Another Canadian who, since 1983, has influenced American viewers is Robert MacNeil as co-anchor of The MacNeil/Lehrer Report, a nightly one-hour program on the Public Broadcasting Service. But even before that, MacNeil received recognition from his peers as one of the first journalists complaining about efforts by the Nixon administration to censor public broadcasting. Frank Stanton, former president of CBS from 1947-1973 believes "the MacNeil/Lehrer Hour is the best example of news in America"5.

Born in eastern Canada, MacNeil was an aspiring actor and playwright before becoming a journalist. A graduate of Carleton University in Ottawa, he is the author of: The People Machine, which Current Biography cites as "a blistering indictment of commercial television's preoccupation with entertainment," and The Right Place at the Right Time, which describes some of his background in Canada and London and suggests what it contributed to his ability to become a leader in America.

I grew up in a country Canada, and worked another sixteen years in another, Britain, where I never felt my civil liberties infringed by the absence of a First Amendment.
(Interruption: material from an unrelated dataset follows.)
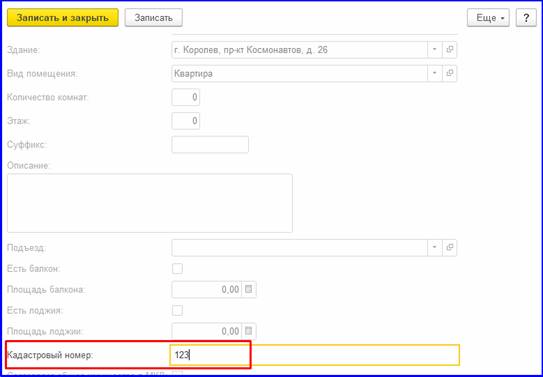543x377 pixels.
Task: Click the Записать и закрыть button
Action: coord(63,18)
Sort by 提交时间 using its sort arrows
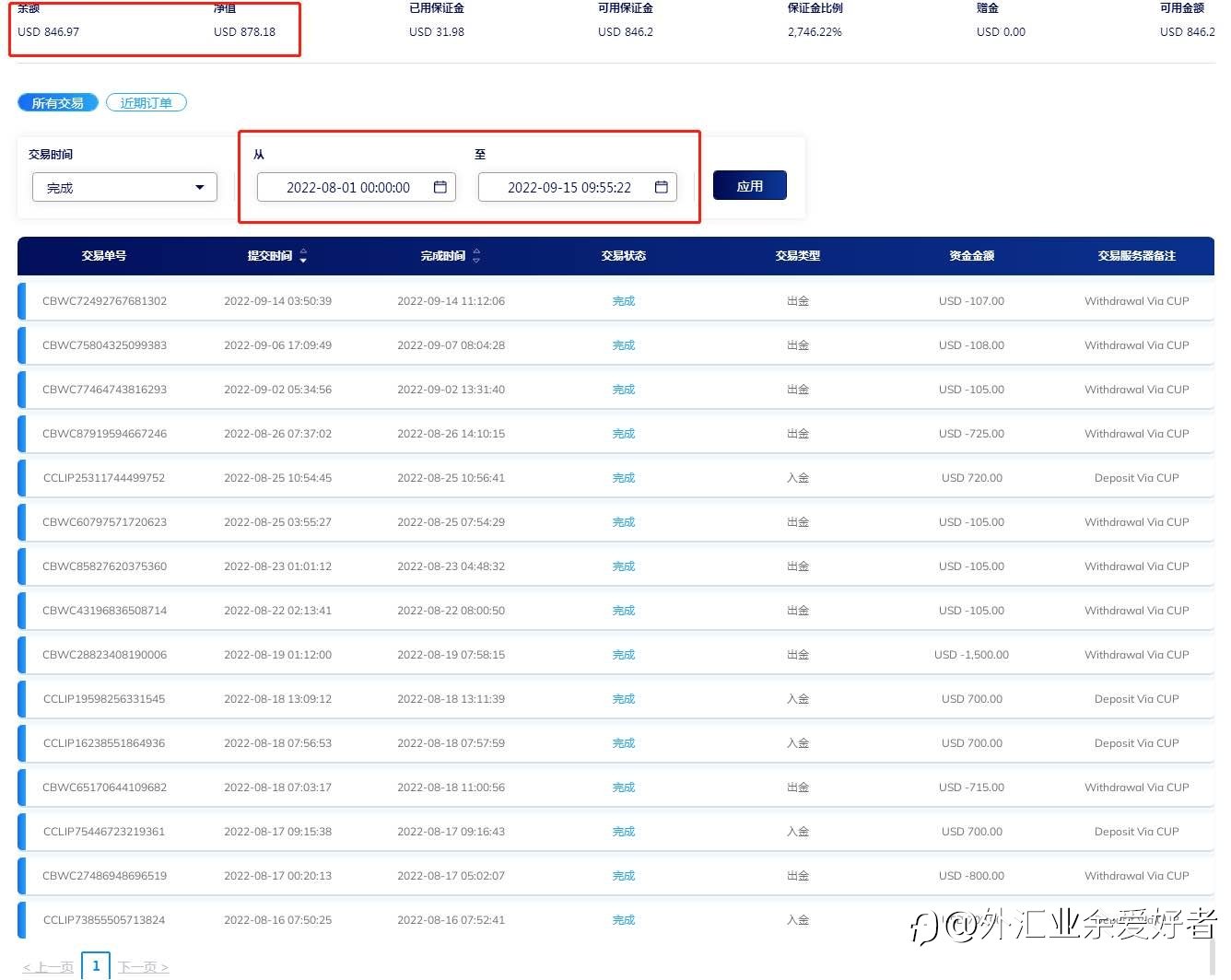This screenshot has height=980, width=1231. pos(303,256)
Indeed by becoming politically aware as I did in the early 1950s, I thought I had a decided advantage not to be living in a country which permitted a demagogue like Senator Joseph McCarthy to trample on its freedoms. One can argue in which system the private individual's basic liberties are better protected. There are sound arguments for relief from the draconian libel laws in Britain and from the Official Secrets Act. There are grounds to argue that American journalism is too sheltered to admit to its own trespasses. I make the point only to indicate that I did not absorb the true faith from birth6.
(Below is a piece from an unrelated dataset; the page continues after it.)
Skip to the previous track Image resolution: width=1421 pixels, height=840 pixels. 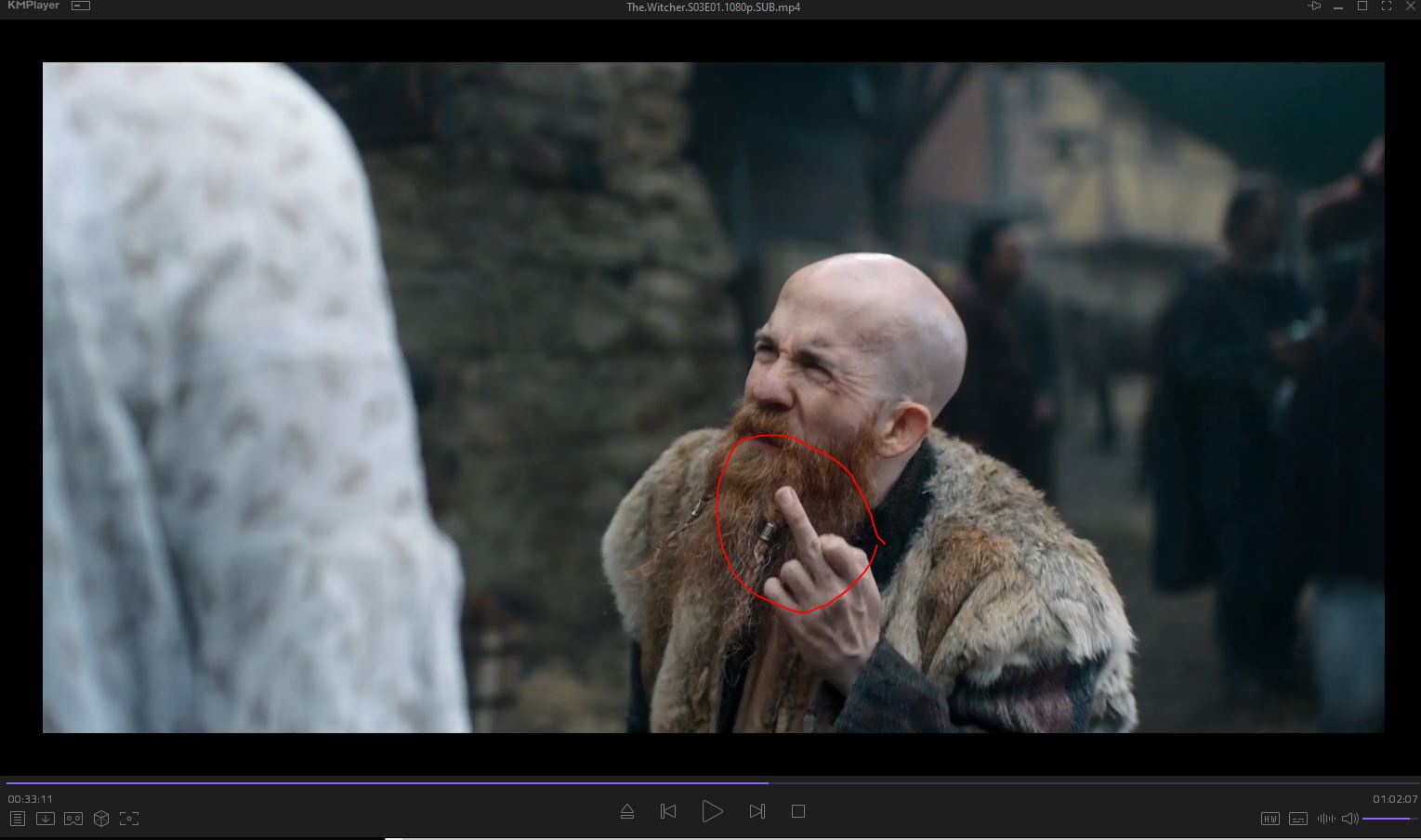coord(668,811)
MacNeil also notes that like all of the other journalists in this study, he did not go to a journalism school. All he ever wanted in Canada was as many English courses as possible. In Britain, journalism schools were almost unknown, and in the 1950s university graduates were still only grudgingly admitted to Fleet Street. "So I did not come factory equipped, as they say with cars, with a body of theory about journalism. That has been a weakness from time to time, when I had to admit that I really didn't know what I was doing — or why. But it meant that I also missed another opportunity for indoctrination in the myths and rituals of the craft. I was not programmed with as many stereotypes"7.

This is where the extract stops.